There is already an API limit in place for third-party applications that give users general access to their Twitter accounts and message. AIR apps like Twhirl and TweetDeck, and iPhone apps like TwitterFon, can't hit the Twitter service more than 70 times an hour. Twitter has been known to lower this limit when the service gets overloaded. But for most end users, the limit is not noticeable. Twitter client apps are generally configured by default to access the Twitter services far less frequently than Twitter allows.

But for developers who are working on apps that extend Twitter in new ways, the new limit could have a serious impact. Services like SocialToo, which does follower management for Twitter users, rely on the Twitter API to gather data on behalf of its users. (Another product that might be affected: Mr. Tweet.) The problem, according to SocialToo developer Jesse Stay, is that for some of its individual users, getting the basic information they need requires not one API call, as they would prefer, but rather hundreds, due to the way the Twitter platform functions.

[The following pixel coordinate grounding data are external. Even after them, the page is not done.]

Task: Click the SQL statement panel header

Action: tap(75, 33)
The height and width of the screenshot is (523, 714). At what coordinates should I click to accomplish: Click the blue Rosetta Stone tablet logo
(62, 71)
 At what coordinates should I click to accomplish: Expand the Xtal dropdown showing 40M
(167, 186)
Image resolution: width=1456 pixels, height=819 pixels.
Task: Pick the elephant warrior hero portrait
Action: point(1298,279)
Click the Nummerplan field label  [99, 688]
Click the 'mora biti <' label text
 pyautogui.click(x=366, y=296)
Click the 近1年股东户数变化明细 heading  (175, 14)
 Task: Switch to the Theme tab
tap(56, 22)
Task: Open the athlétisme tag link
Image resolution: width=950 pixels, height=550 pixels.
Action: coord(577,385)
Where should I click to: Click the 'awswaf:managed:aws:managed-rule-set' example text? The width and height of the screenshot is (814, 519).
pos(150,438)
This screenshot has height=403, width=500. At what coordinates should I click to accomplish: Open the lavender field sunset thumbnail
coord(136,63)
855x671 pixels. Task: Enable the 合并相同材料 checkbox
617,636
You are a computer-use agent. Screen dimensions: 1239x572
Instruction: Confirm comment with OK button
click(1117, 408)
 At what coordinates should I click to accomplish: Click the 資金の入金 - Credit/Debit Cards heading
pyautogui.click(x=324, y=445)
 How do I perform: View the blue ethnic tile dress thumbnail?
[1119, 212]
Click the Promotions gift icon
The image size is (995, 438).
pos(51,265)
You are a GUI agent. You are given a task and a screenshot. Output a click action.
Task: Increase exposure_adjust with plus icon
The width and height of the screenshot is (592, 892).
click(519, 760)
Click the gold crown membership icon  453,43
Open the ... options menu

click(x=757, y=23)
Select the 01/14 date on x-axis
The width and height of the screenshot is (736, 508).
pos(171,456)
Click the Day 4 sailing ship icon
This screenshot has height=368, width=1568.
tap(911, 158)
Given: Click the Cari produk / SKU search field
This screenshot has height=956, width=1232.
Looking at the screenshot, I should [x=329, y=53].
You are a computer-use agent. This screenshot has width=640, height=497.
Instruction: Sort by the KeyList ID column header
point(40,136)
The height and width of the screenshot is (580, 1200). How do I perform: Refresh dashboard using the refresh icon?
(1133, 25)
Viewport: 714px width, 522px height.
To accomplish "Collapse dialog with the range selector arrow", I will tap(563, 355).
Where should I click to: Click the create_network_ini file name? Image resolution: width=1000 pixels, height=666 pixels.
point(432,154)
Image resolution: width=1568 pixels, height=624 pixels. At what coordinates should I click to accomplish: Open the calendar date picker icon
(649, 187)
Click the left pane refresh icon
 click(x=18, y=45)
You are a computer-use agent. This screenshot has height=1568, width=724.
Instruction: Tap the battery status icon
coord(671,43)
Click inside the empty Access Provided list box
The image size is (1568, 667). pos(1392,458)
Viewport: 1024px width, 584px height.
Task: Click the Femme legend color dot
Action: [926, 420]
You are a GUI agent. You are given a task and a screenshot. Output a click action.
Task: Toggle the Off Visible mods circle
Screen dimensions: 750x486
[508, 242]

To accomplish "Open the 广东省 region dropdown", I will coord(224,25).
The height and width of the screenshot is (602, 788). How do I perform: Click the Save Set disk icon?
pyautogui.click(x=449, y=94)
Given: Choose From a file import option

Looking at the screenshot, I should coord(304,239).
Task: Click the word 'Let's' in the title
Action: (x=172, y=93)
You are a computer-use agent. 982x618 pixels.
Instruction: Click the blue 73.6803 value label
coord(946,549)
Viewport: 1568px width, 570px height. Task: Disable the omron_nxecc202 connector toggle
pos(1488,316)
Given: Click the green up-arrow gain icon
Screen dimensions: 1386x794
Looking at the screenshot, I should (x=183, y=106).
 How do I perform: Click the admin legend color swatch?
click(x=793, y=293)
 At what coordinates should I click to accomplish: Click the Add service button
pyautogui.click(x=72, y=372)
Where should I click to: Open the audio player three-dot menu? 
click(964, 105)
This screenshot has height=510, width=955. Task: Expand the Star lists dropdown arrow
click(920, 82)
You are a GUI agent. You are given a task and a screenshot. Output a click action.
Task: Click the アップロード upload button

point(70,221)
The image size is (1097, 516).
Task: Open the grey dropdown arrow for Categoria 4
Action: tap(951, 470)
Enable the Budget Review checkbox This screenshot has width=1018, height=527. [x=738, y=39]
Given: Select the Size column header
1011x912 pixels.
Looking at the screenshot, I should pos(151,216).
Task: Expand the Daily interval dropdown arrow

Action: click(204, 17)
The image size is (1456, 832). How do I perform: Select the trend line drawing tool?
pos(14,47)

The complaints, then, from developers, are two-fold. First, as Stay says, "Why develop for the Twitter platform any more if we know we can only grow to your limit?" Related to that are complaints about the Twitter API being inefficient. It shouldn't take a hundred calls to gather one chunk of data, developers say.

For Twitter's part, Payne says that Twitter needs to put a throttle on API access to keep the service available to all developers, and furthermore that its limit will affect fewer than 10 applications (see Is Twitter Strangling its Famous API? on ReadWriteWeb).

The Twitter back-end has had periods of not keeping up with the popularity of the service, and this new limit is clearly an attempt to get ahead of the problem, even if it annoys a few developers and hobbles some services.

What I find most surprising is that Twitter is not using this issue as an opportunity to make partners, instead of enemies, of its developers. There are several ways the company could do this, from asking developers to help them re-cast the APIs so they work for more types of applications, to passing along the cost of high-volume API use to the developers of the apps (which would also force the app developers to come up with business models of their own).

As long as Twitter keeps its service free for developers, it is essentially asking for trouble. Developers will continue to build apps that add value to users but stress the platform--in the absence of constraints, why should they do any different? Limiting access to the platform by installing a governor on the engine will initially throttle developers' creativity, although as necessity is the mother of invention, it may also lead to even more clever solutions for improving the Twitter experience.

The logical, eventual outcome of this change should be an improvement in the Twitter API that allows the follower-management products to work more efficiently. However, Twitter developers are already working on even higher-profile updates to improve the platform's services. As the recently-updated developers' Wiki says, eagerly anticipated features like OAuth support and the open "fire hose" feed of status updates are scheduled to go into test this month or next.